Ложишься ничком — прямо там, где сидел и взахлёб жевал сладкий арбуз, — и почти моментально проваливаешься в забытьё, из которого вынырнешь только минут через сорок: изумлённый, не понимающий, где ты находишься, и с непременной сухою травиной, приставшей ко всё ещё липкой от арбузного сока щеке…


«АРТЕМИДА». «Артемида» — не только богиня охоты, но ещё и название греческого кафе, в котором мы ели вкуснейших кальмаров, запивая их местным вином. Мы с Еленой подошли к нему с задворок, и я поразился тому, до чего же здесь всё затрапезное и до боли родное: бурьян, козы, куры, ржавые вёдра и чугунки на плетне, сонный пёс возле будки да покосившаяся калитка. «Какая же это — подумал я, — Греция? Это наша Россия, даже запах сухого навоза тот самый, который мне памятен с детства». А уж мальвы — их розовые цветы на высоких прогонистых стеблях — знакомы мне лет, наверное, с трёх. И даже пчелы сюда залетели как будто из детства, их клубящийся гул словно запутывал само время, которое больше не знало, куда ему течь, и сонно крутилось в блаженном бреду настоящего…

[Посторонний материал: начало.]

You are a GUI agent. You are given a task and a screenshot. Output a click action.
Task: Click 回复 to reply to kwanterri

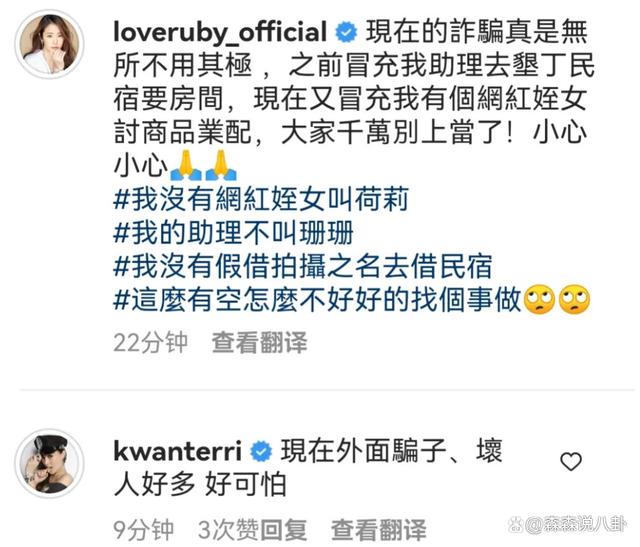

Моя бы воля, я бы так и остался здесь, на завалинке, в тени пожелтевшей от зноя акации, и сидел бы, слушая пчёл, что гудели над розовой мальвой. Это надо же было уехать Бог знает куда, чтобы вновь окунуться в ту, вечно юную дряхлость русского сельского быта, которая так мне мила и знакома.

Но долго побыть на задворках кафе «Артемида» не удалось. Мы завернули за угол и оказались перед просторной верандой, лежащей в тени полосатых маркиз. Помню зажимы, которыми были прихвачены бумажные скатерти на столах, чтоб их не сбрасывал ветер.

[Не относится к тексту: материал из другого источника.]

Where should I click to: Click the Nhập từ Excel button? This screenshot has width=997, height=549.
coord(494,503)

Наш заказ был простым: хлеб, кальмары, вино. Так, в простоте, пировали и древние греки: они понимали, что истинно насыщает не то, что стоит на столе и потом наполняет желудок, а то, что питает и радует душу. И здесь, на веранде кафе «Артемида», этой радости было хоть отбавляй, чего стоили одни виды! Вокруг поднимались склоны аттических бурых холмов, вдали бирюзово светилась полоска Эгейского моря, смуглый мальчик гнал стадо коз по обочине пыльной дороги, от домов ближней деревни доносились звуки «Сиртаки», а полосатый навес над верандой кафе так надувался и хлопал от ветра, словно это был парус.

Но каковы же, вы спросите, были кальмары? Выловленные сегодняшним утром и обжаренные в оливковом масле, они возвышались на блюде румяною горкой, а рядом желтели лимоны. Их вкус напоминал одновременно рыбу и курицу и при этом был очень простым, как и всё в «Артемиде».

А разве не просто жили и древние — те, кого мы здесь вспоминали так часто? Вот как, например, начинается «Пир» Платона: «…он встретил Сократа, умытого и в сандалиях, что с тем редко случалось, и спросил его, куда это он так вырядился. Тот ответил:

— На ужин к Агафону».

И что же они ели-пили на этом пиру? Наверное, тоже что-нибудь очень простое: хлеб, вино, сыр, оливки да ещё, может быть, вот таких же, обжаренных в масле кальмаров. Изобилие было в другом — в разговорах и мыслях. Уж в этом-то древние греки оставили нас далеко позади; и спасибо, хоть здесь, в этом славном кафе «Артемида», мы вспомнили о настоящих пирах, о высокой и радостной их простоте.


БАБУШКИН ПОГРЕБ. В пору, когда я был ребенком, холодильники на селе были редкостью и еду хранили в погребах.

Вспоминая бабушкин погреб в Тиму, перво-наперво вижу покатую крышу погребки, на её серых шиферных волнах сушатся дольки нарезанных яблок. Погребка мне, пятилетнему, кажется ветхим и накренившимся домом, который врос в землю настолько, что снаружи осталась одна его дверца. Железная ручка её так нагрелась на солнце, что обжигает пальцы.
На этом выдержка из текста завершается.